The Breathalyzer black box

“Alcohol breath tests, a linchpin of the criminal justice system, are often unreliable, a Times investigation found…. Judges in Massachusetts and New Jersey have thrown out more than 30,000 breath tests in the past 12 months alone, largely because of human errors and lax governmental oversight…. A county judge in Pennsylvania called it ‘extremely questionable’ whether any of his state’s breath tests could withstand serious scrutiny.” A wide-ranging and disturbing look at what happens when a familiar and seemingly uncontroversial technology gets put to practical forensic field use. [Stacy Cowley and Jessica Silver-Greenberg, New York Times]

5 Comments

  • How many innocent people have had their lives seriously altered by flawed breathalyzers?

    How many is too many–given the reduction of drunk driving deaths on our roads?

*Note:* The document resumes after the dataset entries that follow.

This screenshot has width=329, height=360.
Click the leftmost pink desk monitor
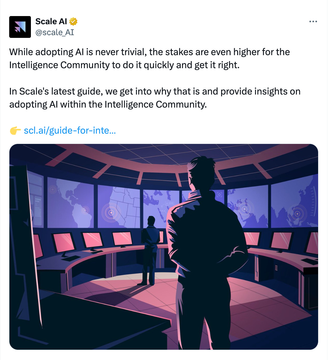pyautogui.click(x=64, y=242)
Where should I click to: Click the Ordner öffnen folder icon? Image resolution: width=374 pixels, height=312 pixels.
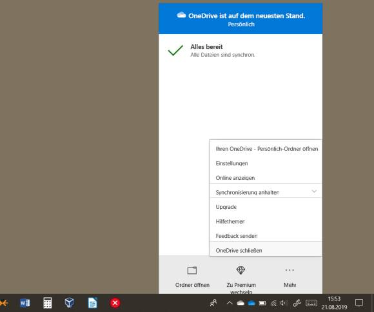point(192,271)
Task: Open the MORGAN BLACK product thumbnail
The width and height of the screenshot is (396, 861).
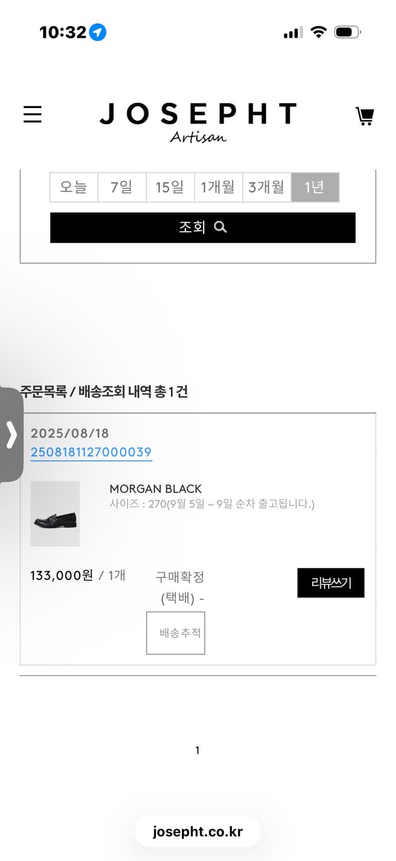Action: (x=55, y=513)
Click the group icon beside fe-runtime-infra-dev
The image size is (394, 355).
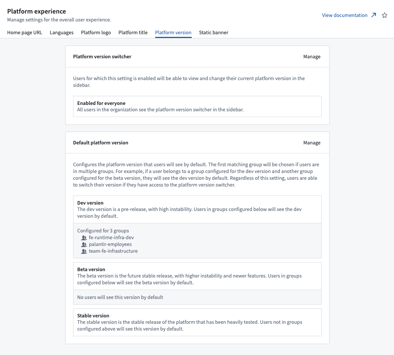coord(84,238)
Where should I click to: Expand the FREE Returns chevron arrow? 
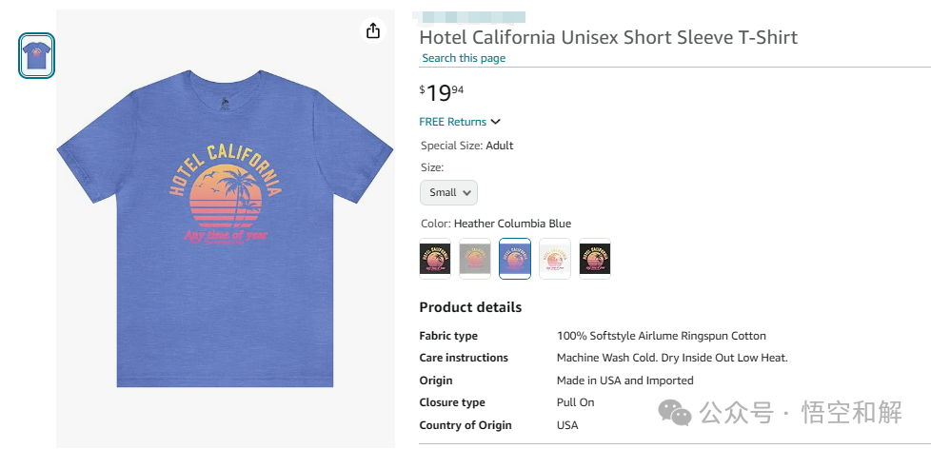pyautogui.click(x=496, y=122)
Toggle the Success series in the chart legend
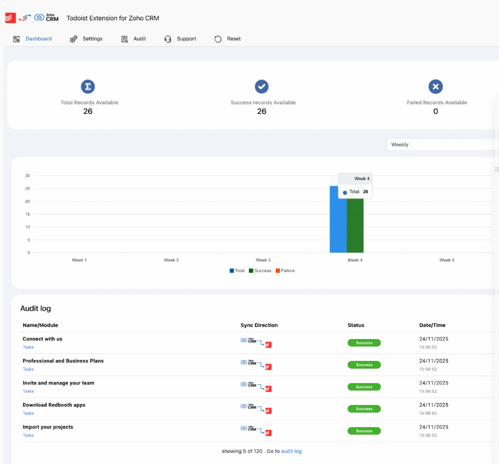The width and height of the screenshot is (499, 464). 260,271
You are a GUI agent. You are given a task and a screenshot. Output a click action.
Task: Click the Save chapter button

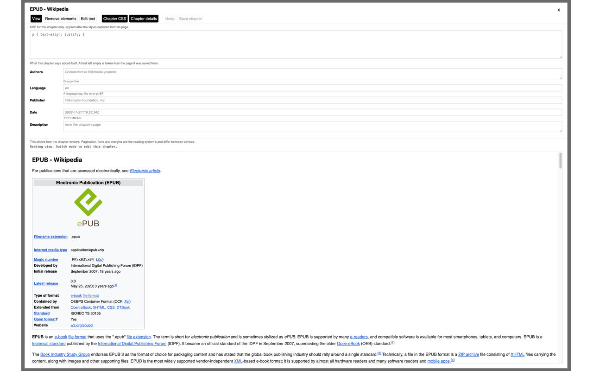pos(190,19)
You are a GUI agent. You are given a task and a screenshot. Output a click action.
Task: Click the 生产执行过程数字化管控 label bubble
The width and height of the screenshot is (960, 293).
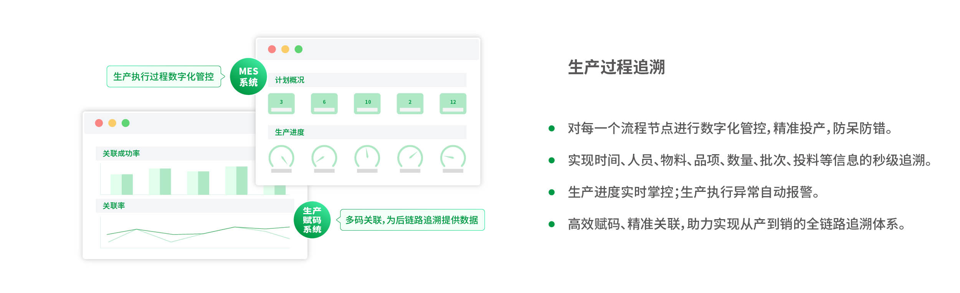(164, 77)
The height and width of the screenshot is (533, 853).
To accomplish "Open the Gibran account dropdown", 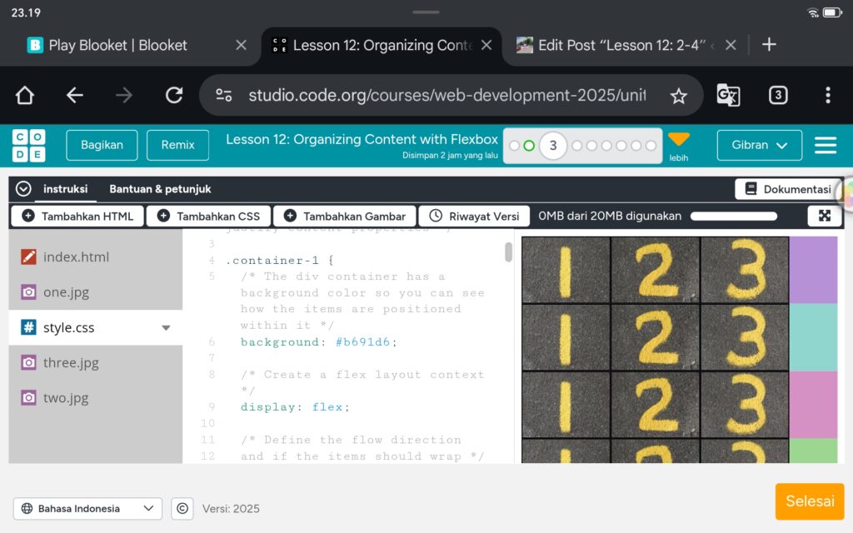I will pyautogui.click(x=759, y=145).
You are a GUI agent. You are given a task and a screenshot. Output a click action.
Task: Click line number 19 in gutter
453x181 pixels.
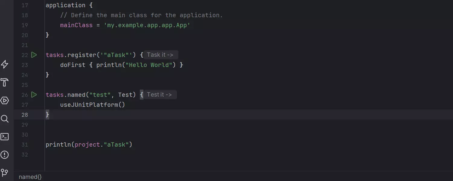[x=25, y=25]
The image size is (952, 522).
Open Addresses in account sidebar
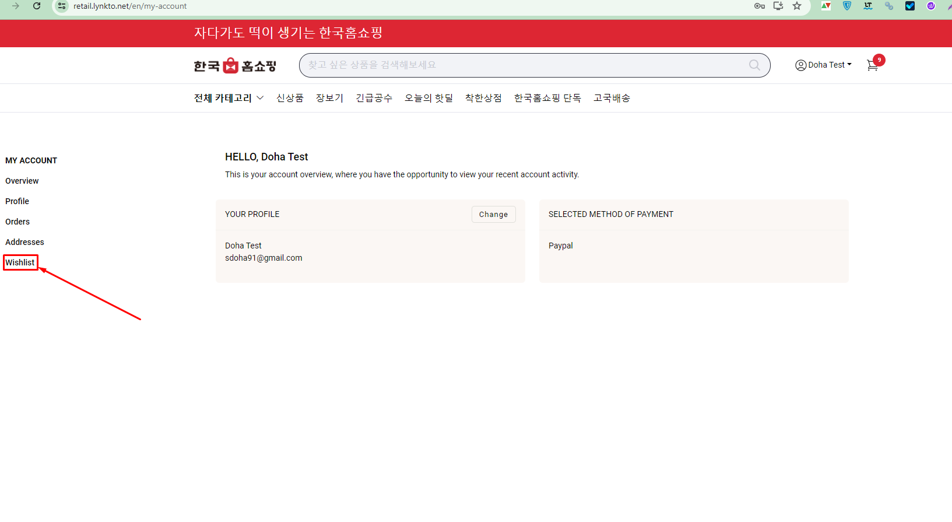click(x=24, y=242)
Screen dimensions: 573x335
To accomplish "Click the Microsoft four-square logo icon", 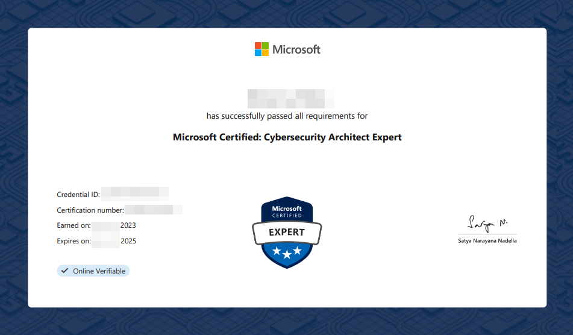I will (x=261, y=49).
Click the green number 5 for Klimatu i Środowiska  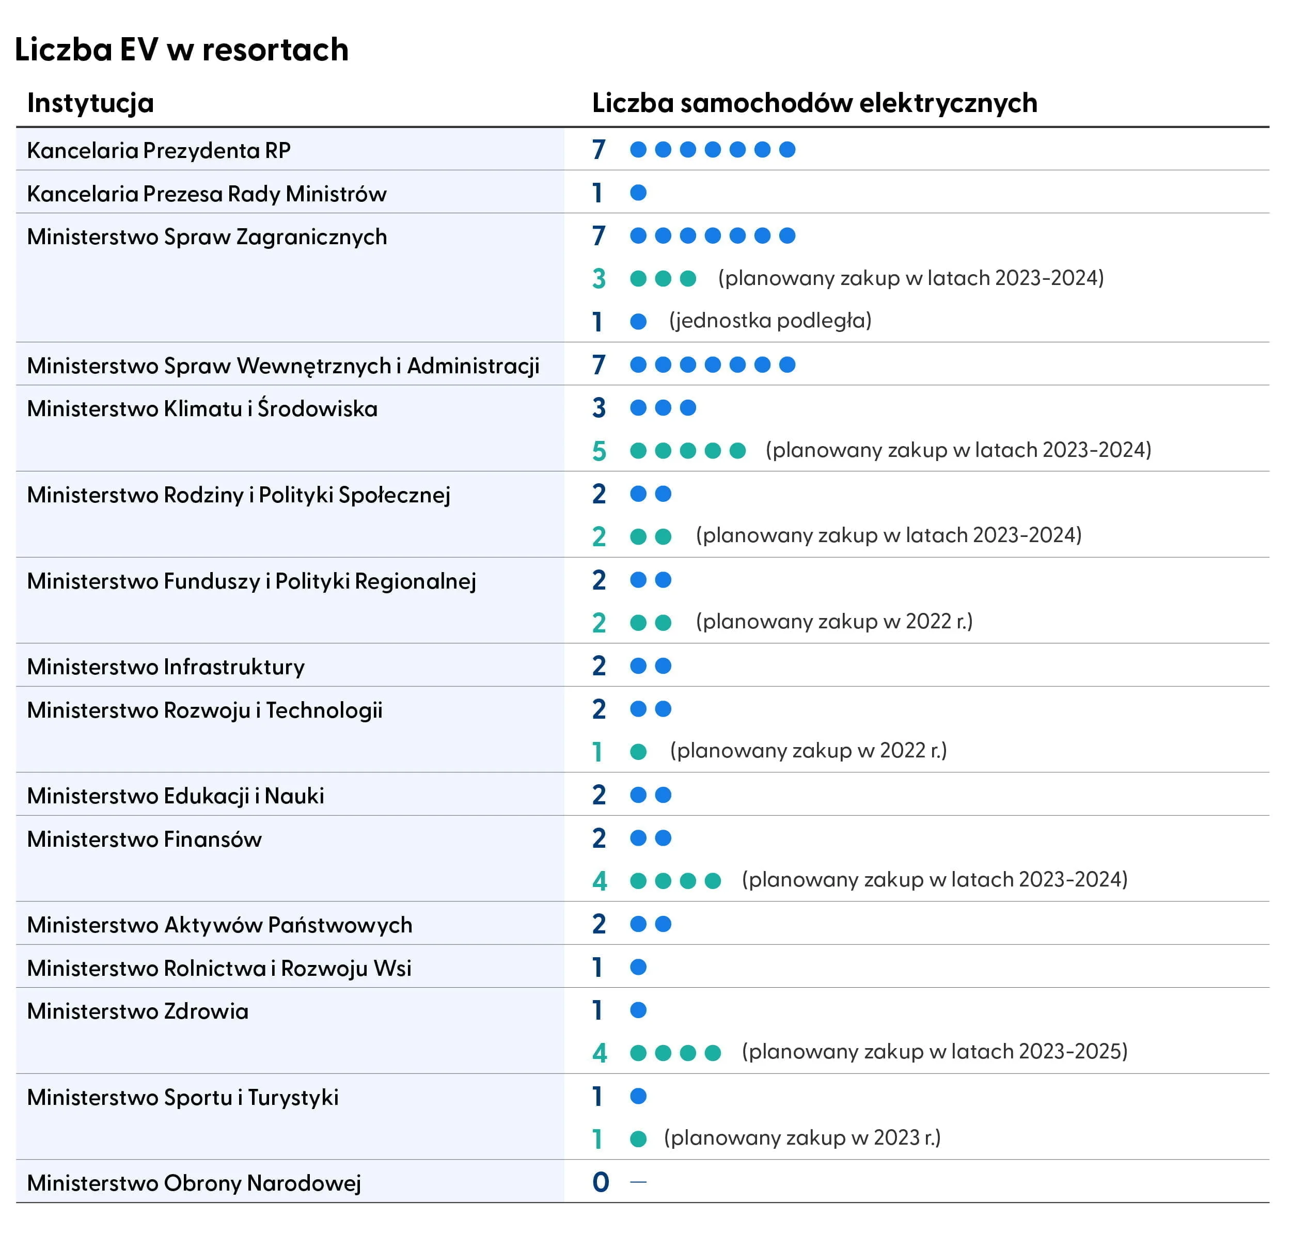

    Obviously, there is always some risk—the problem is that the government doesn’t seem to care, often times about reducing it.

  • It is just as bad that breathalyzers don’t only measure just the amount of Ethyl Alcohol in the sample, they measure the amount of certain Methyl groups. This includes Ethyl Alcohol, Methyl Alcohol, Isopropyl Alcohol, Naptha, Toulene, Acetone and others. Breathalyzers were originally meant to obtain probable cause to get a warrant for a blood sample, not to be Judge and Jury. How many people have had their lives altered because they were told that they were not entitled to have a blood test?

  • If it saves one life…

  • A technology can be completely reliable, if the people using it want accurate results, yet very fishy if the people performing the measurement want particular results. And make no mistake about it, a number of cops out there WANT you to be over the legal limit for alcohol. I have a brother who was the designated driver for a night at a bar, and had nothing alcoholic to drink. He was pulled over while driving friends home, and blew 00 on a breathalyzer. The cop was upset, and made him go to the station for a blood test, which also showed no alcohol in his system. The cop, rather than being grateful that the law was being obeyed, was upset that he wasn’t able to get a DUI bust, thanks to that wretch of my brother who had nothing to drink when he was the designated driver. If the cops want an erroneous result on the breathalyzer, I am sure they have come up with ways to obtain them.

    • I hope your brother filed a complaint against the cop.